In [1]:
import tqdm
import multiprocessing as mp
import typing

class Cluster:
    def __init__(self, name: str, dm: float, log_age: float, fe_h: float, e_b_sub_v: float, memb: int):
        self.name = name
        self.dm = dm
        self.log_age = log_age
        self.fe_h = fe_h
        self.e_b_sub_v = e_b_sub_v
        self.memb = memb

    def __str__(self):
        return f"{self.name}"

    def __repr__(self):
        return f"{self.name}(dm={self.dm}, log_age={self.log_age}, fe_h={self.fe_h}, e_b_sub_v={self.e_b_sub_v}, memb={self.memb})"


clusters = [
    Cluster("IC 2391", 5.908, 7.70, -0.01, 0.030, 254),
    Cluster("NGC 6475", 7.234, 8.54, 0.02, 0.049, 874),
    Cluster("NGC 2360", 10.229, 8.98, -0.03, 0.090, 848),
    Cluster("NGC 6793", 8.894, 8.78, float("nan"), 0.272, 271),
    Cluster("NGC 2232", 7.575, 7.70, 0.11, 0.031, 241)
]

In [2]:
import sys
import os
import time
import re
import json

import requests
from urllib.parse import quote as urlencode

import numpy as np

import pprint

pp = pprint.PrettyPrinter(indent=4)


def mast_query(request):
    """Perform a MAST query.

        Parameters
        ----------
        request (dictionary): The MAST request json object

        Returns head,content where head is the response HTTP headers, and content is the returned data"""

    # Base API url
    request_url = "https://mast.stsci.edu/api/v0/invoke"

    # Grab Python Version
    version = ".".join(map(str, sys.version_info[:3]))
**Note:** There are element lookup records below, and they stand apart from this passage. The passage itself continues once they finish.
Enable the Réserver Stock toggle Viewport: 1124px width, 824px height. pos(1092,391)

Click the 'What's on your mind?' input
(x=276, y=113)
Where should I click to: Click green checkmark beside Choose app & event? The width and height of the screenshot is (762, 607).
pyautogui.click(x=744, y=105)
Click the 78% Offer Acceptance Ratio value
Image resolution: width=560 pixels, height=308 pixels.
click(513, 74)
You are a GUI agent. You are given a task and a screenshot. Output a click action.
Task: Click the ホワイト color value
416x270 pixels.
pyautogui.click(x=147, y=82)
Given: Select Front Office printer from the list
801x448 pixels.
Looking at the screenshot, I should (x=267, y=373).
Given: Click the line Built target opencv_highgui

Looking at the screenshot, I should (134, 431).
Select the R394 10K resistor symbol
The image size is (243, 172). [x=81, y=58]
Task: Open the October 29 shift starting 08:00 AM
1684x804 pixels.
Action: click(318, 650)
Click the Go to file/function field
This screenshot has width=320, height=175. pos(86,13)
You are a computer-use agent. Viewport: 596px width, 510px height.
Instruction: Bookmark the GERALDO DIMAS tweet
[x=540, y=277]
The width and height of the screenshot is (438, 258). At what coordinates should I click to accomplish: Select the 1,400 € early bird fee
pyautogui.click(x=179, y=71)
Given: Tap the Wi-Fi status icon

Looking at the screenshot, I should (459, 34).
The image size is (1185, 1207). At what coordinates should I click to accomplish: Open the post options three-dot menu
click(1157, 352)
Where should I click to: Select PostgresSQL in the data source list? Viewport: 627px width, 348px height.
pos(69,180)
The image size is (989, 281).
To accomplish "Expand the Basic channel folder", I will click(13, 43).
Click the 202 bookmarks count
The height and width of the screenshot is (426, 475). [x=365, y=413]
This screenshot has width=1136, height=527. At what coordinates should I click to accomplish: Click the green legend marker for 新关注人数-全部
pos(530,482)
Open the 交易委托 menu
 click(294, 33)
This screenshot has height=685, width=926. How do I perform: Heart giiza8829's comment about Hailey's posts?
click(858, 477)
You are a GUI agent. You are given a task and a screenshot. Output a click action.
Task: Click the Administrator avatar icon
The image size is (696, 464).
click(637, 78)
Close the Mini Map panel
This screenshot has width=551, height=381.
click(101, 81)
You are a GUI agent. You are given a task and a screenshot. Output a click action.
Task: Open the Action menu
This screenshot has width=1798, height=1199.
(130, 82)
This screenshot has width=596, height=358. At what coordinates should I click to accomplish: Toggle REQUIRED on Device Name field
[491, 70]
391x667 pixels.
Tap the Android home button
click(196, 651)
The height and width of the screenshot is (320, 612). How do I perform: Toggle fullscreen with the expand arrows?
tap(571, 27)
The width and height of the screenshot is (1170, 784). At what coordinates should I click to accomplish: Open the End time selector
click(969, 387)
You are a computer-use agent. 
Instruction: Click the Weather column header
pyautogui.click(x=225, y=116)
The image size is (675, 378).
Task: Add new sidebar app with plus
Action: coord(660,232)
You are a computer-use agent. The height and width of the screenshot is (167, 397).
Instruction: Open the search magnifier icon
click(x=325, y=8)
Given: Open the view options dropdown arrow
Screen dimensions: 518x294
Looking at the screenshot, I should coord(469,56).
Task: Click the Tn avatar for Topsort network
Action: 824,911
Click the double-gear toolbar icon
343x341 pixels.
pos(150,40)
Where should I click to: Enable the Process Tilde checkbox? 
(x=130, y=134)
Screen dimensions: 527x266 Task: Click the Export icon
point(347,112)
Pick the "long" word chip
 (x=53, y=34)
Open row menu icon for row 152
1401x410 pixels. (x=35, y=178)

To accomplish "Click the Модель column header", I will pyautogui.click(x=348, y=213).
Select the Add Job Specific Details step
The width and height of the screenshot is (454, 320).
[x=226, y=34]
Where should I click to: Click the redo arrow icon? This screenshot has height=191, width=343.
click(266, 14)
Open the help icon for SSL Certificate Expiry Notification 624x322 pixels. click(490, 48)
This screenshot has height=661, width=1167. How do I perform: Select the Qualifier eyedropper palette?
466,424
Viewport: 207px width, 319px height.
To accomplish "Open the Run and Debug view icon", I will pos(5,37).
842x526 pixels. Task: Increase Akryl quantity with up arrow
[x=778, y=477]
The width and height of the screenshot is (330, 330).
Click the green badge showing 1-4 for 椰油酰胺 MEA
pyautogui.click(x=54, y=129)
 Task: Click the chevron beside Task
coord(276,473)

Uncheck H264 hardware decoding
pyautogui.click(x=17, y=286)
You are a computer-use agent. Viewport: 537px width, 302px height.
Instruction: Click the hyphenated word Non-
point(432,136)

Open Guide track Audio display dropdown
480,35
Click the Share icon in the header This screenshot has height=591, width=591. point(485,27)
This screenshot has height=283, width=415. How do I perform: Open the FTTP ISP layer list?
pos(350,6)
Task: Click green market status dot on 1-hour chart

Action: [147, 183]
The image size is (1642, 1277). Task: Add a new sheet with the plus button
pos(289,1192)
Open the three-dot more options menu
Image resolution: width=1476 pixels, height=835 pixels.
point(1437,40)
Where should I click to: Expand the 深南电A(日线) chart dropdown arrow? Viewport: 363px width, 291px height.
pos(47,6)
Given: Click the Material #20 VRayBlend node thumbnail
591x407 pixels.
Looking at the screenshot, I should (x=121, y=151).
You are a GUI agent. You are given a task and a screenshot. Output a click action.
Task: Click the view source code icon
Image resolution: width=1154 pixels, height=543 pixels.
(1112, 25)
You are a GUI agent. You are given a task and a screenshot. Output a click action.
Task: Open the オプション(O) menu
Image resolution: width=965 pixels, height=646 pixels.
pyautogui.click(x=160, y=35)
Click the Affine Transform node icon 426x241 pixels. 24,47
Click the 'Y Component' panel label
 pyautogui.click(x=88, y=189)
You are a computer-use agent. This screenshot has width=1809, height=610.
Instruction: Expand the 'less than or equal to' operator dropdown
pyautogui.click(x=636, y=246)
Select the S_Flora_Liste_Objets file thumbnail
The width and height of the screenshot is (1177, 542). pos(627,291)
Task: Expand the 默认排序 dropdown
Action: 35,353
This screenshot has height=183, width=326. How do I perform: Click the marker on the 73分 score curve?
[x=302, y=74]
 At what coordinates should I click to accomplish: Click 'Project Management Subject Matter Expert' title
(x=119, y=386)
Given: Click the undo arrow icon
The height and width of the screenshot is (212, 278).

    # Create Http Header Variables
    headers = {"Content-type": "application/x-www-form-urlencoded",
               "Accept": "text/plain",
               "User-agent": "python-requests/" + version}

    # Encoding the request as a json string
    req_string = json.dumps(request)
    req_string = urlencode(req_string)

    # Perform the HTTP request
    resp = requests.post(request_url, data="request=" + req_string, headers=headers)

    # Pull out the headers and response content
    head = resp.headers
    content = resp.content.decode("utf-8")

    return head, content

def set_filters(parameters):
    return [{"paramName":p, "values":v} for p,v in parameters.items()]

def set_min_max(min, max):
    return [{"min": min, "max": max}]

def name_resolver(name: str) -> list[dict[str, ...]]:
    resolver_request = {
        "service": "Mast.Name.Lookup",
        "params": {
            "input": name,
            "format": "json"
        },
    }

    headers, resolved_object_string = mast_query(resolver_request)
    resolved_object = json.loads(resolved_object_string)
    return resolved_object["resolvedCoordinate"]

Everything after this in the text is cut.